Provided text:

Personal information
- Born: December 24, 1993 (age 32) Wooster, Ohio, U.S.
- Listed height: 6 ft 2 in (1.88 m)
- Listed weight: 235 lb (107 kg)

Career information
- High school: Palo Verde (Las Vegas, Nevada)
- College: Hawaii
- NFL draft: 2017: undrafted

Career history
- Denver Broncos (2017–2018);

Career NFL statistics
- Total tackles: 2
- Stats at Pro Football Reference

= Jerrol Garcia-Williams =

American football player (born 1993)

Jerrol Garcia-Williams (born December 24, 1993) is an American former professional football player who was a linebacker in the National Football League (NFL). He played college football for the Hawaii Rainbow Warriors.

==Early life==
Garcia-Williams attended Palo Verde High School in Las Vegas, finishing with 84 tackles, seven sacks, two interceptions and two forced fumbles as a senior.

Dataset entries:

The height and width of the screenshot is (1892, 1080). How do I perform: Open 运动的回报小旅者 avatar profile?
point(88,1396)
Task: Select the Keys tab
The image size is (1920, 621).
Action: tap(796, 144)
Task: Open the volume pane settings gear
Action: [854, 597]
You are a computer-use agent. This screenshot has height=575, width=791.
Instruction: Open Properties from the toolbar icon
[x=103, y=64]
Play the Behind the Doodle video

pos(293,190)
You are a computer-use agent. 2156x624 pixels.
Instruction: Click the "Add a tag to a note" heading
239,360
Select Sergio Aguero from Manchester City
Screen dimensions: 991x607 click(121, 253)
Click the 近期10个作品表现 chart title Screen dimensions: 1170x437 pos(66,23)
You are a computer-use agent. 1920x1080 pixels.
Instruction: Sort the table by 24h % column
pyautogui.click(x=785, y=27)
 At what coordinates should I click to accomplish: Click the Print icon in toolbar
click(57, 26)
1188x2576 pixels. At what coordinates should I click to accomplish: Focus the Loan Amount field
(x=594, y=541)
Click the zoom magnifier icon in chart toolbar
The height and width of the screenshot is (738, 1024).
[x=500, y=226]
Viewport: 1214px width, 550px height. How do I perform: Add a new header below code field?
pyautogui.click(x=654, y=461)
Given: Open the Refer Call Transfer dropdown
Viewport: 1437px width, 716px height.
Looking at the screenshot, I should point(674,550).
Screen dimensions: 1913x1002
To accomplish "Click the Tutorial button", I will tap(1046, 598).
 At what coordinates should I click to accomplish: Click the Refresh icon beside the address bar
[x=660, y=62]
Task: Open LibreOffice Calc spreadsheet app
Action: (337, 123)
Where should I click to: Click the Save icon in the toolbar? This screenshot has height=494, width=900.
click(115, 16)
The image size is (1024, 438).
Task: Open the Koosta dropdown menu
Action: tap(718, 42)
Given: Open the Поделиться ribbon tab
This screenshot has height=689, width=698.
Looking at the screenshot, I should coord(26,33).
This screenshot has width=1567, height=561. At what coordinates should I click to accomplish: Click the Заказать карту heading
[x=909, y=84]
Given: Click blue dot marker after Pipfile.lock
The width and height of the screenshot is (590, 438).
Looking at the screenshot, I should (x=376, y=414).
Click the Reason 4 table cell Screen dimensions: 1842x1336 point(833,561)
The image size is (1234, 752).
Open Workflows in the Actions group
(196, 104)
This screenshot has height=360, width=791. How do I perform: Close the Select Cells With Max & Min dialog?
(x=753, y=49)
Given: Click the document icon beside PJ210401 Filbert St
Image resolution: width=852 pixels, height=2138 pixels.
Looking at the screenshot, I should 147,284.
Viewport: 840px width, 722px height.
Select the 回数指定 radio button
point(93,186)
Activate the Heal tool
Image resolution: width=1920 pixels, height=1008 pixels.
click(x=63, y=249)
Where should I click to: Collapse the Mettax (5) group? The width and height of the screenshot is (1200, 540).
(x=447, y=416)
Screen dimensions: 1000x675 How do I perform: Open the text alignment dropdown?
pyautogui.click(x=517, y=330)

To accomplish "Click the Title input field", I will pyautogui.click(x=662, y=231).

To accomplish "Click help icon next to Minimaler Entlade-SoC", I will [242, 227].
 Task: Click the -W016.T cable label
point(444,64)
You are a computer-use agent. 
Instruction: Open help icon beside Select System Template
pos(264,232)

List of tasks:
1. Answer these questions using the article on Jerrol Garcia-Williams.
(a) Which high school did Garcia-Williams attend?
(b) For which NFL team did he play, and in what years?
(c) How many sacks did he record as a high school senior?
2. From the article on Jerrol Garcia-Williams, retype the passage that begins at the words "American football player" and stops after the words "Hawaii Rainbow Warriors.".

Answers to the exercises:
1.
(a) Palo Verde High School in Las Vegas, Nevada.
(b) The Denver Broncos, from 2017 to 2018.
(c) Seven.

2.
American football player (born 1993)

Jerrol Garcia-Williams (born December 24, 1993) is an American former professional football player who was a linebacker in the National Football League (NFL). He played college football for the Hawaii Rainbow Warriors.